Tanto si è detto e tanto si dirà ancora su Giulio Andreotti, l’ex senatore a vita scomparso a 94 anni lo scorso maggio dopo essere stato uno dei principali registi della vita politica italiana, colui che, attraversando la storia del nostro Paese, lo ha plasmato in silenzio per 50 anni, con tutti i misteri e le contraddizioni del caso. 
 
Oggi Andreotti non c’è più e con lui è morta una parte della vita politica italiana, fatta sì di ombre e misteri irrisolti, ma anche di alcune, sporadiche luci, tra le quali brilla quella del suo apporto all’industria cinematografica.
Come ben sapete, quasi sempre distaccati e disinteressati, sono stati i nostri politici nei confronti del cinema, ma lui no. 
 
Il “nostro” Andreotti (perché uno come lui che è stato eletto 7 volte premier, 8 volte Ministro della Difesa, 5 volte Ministro degli Esteri, 3 volte Ministro delle Partecipazioni Statali; 2 volte ministro delle Finanze, Ministro del Bilancio e Ministro dell’ Industria; una volta Ministro del Tesoro, Ministro dell’Interno come anche Ministro dei beni culturali e poi Ministro delle Politiche Comunitarie è ormai, nel bene e nel male, di nostra appartenenza), ha avuto sempre legami molto vicini con l’industria cinematografica. 
 Giulio Andreotti interpreta se stesso ne “Il Tassinaro” di Alberto Sordi (1983)

 Giulio Andreotti interpreta se stesso ne “Il Tassinaro” di Alberto Sordi (1983)

 
Portano la sua firma: il decreto di riapertura di Cinecittà, la legge a tutela della produzione industriale e l’impegno per la protezione dell’identità nazionale.

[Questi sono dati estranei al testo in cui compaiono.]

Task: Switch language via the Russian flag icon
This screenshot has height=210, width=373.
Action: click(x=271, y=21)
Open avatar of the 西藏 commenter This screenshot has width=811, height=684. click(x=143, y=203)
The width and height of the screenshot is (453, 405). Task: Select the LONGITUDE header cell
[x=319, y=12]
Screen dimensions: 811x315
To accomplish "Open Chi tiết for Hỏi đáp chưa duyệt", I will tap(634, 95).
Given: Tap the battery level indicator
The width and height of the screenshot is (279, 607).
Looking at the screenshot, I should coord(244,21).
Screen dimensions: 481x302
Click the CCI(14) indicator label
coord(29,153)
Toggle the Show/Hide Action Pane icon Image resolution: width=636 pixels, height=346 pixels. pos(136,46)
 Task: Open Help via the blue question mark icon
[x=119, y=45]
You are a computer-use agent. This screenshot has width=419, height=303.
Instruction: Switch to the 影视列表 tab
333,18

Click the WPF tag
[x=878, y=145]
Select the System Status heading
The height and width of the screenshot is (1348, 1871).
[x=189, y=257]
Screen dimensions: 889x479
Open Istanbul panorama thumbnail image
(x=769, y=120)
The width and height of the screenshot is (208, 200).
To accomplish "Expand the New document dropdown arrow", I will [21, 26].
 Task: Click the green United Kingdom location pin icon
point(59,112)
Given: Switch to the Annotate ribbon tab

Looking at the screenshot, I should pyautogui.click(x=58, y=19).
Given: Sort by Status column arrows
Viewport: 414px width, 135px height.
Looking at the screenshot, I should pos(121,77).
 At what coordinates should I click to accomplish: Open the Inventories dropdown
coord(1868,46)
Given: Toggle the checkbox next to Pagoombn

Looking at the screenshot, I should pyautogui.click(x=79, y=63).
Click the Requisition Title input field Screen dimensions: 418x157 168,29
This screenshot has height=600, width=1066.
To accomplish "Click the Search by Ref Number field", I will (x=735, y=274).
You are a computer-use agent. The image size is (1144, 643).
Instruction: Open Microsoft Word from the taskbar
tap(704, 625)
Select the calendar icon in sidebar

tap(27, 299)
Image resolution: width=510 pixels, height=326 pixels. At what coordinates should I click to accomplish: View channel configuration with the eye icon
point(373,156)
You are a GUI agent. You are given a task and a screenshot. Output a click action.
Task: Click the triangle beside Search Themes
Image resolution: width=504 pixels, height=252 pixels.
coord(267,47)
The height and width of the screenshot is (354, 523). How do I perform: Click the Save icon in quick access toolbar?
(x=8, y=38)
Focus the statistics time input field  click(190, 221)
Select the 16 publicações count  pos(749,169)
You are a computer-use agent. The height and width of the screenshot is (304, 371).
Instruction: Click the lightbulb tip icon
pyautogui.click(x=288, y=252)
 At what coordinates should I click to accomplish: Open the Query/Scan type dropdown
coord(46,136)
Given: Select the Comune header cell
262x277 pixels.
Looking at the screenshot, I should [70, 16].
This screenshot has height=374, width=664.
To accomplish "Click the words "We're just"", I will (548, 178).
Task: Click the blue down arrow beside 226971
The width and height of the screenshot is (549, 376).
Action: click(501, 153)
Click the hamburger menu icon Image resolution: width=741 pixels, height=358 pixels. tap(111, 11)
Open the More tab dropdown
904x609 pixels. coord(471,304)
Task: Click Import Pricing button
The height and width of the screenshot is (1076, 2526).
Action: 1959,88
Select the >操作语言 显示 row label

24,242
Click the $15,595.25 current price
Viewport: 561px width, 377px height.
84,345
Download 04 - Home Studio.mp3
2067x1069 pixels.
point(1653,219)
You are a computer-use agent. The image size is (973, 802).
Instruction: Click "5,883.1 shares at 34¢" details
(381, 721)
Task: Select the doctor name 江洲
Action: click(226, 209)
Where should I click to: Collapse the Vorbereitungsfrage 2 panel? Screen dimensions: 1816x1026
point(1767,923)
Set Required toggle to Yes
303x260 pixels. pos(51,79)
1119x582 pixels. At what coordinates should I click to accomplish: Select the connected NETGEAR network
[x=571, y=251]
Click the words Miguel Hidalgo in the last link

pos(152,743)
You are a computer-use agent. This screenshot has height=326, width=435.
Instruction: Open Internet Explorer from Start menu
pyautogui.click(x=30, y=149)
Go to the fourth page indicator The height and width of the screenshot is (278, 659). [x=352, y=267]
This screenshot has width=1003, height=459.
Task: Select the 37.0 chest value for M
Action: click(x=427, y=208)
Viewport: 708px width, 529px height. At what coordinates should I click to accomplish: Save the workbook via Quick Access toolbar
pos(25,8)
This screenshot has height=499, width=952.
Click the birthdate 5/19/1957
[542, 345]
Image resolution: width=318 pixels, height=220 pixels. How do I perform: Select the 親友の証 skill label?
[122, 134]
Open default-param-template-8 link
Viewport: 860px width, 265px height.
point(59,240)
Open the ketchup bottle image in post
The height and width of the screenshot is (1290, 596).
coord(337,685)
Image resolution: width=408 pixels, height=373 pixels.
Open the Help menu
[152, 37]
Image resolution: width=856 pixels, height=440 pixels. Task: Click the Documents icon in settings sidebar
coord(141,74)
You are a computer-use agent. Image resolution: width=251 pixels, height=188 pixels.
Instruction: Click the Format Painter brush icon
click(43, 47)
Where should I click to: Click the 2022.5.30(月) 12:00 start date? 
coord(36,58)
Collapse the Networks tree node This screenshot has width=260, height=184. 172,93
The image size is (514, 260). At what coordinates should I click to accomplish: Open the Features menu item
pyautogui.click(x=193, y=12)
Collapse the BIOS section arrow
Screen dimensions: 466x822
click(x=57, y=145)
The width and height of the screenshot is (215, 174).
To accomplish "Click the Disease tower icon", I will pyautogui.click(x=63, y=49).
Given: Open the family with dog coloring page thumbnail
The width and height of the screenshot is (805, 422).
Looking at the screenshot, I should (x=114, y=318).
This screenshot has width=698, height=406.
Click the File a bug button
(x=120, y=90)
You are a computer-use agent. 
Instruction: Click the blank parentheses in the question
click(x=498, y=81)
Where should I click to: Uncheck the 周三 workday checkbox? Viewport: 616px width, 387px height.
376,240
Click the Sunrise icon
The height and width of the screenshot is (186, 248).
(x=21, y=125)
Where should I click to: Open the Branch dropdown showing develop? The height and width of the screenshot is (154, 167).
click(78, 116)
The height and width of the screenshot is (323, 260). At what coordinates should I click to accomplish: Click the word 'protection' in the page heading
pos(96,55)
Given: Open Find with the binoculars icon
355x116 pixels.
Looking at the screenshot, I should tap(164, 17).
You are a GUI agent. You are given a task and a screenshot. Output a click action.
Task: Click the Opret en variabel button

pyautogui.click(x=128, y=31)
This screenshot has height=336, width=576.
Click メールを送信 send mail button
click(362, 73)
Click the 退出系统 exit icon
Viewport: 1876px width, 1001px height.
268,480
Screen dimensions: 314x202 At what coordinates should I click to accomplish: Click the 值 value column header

Pensate che, gli esponenti del partito comunista, nonostante le grandi differenze ideologiche che intercorrevano tra loro e la cultura democristiana di Andreotti, hanno sempre riconosciuto il suo grande impegno per il cinema. Molti produttori lo vedevano di buon occhio e anche alcuni artisti, in primis, Alberto Sordi, che con Andreotti fu legato da una reale amicizia.
 
Proprio tale sua natura, vicina all’arte, lo ha condotto a diventare una vera e propria icona dello schermo. “Gli onorevoli” del ’63 con Totò, “Il tassinaro” di Alberto Sordi dell’83, sono solo alcune delle tante conferme che al “Divo Giulio”, piaceva moltissimo giocare con la sua immagine, reduce da un’educazione americana. 
 
Vi ricorda qualcuno?
Non finisce qui, Andreotti, non si è sottratto nemmeno alle telecamere di Tatti Sanguineti che per anni ne ha raccolto i ricordi e le confessioni in un video-ritratto pieno di luci e ombre, accreditate dallo stesso protagonista. 
 
Certo è che non tutti usarono il grande schermo per elogiare il grande statista, giornalista e scrittore. Qualcuno, anzi, lo fece per mostrare i lati oscuri della sua politica, e ogni volta le reazioni non si sono fatte attendere: “Il Padrino III” di Francis Ford Coppola (1990), “I banchieri di Dio” di Giuseppe Ferrara sul caso Calvi (2002), e infine, il più recente “Il Divo” di Paolo Sorrentino (2008). 
 
Nel bene e nel male, Andreotti ha fatto parte della nostra storia e del nostro cinema, e con il suo aspetto cinico e disincantato ha lasciato il suo segno, anche se  oggi appartiene al passato.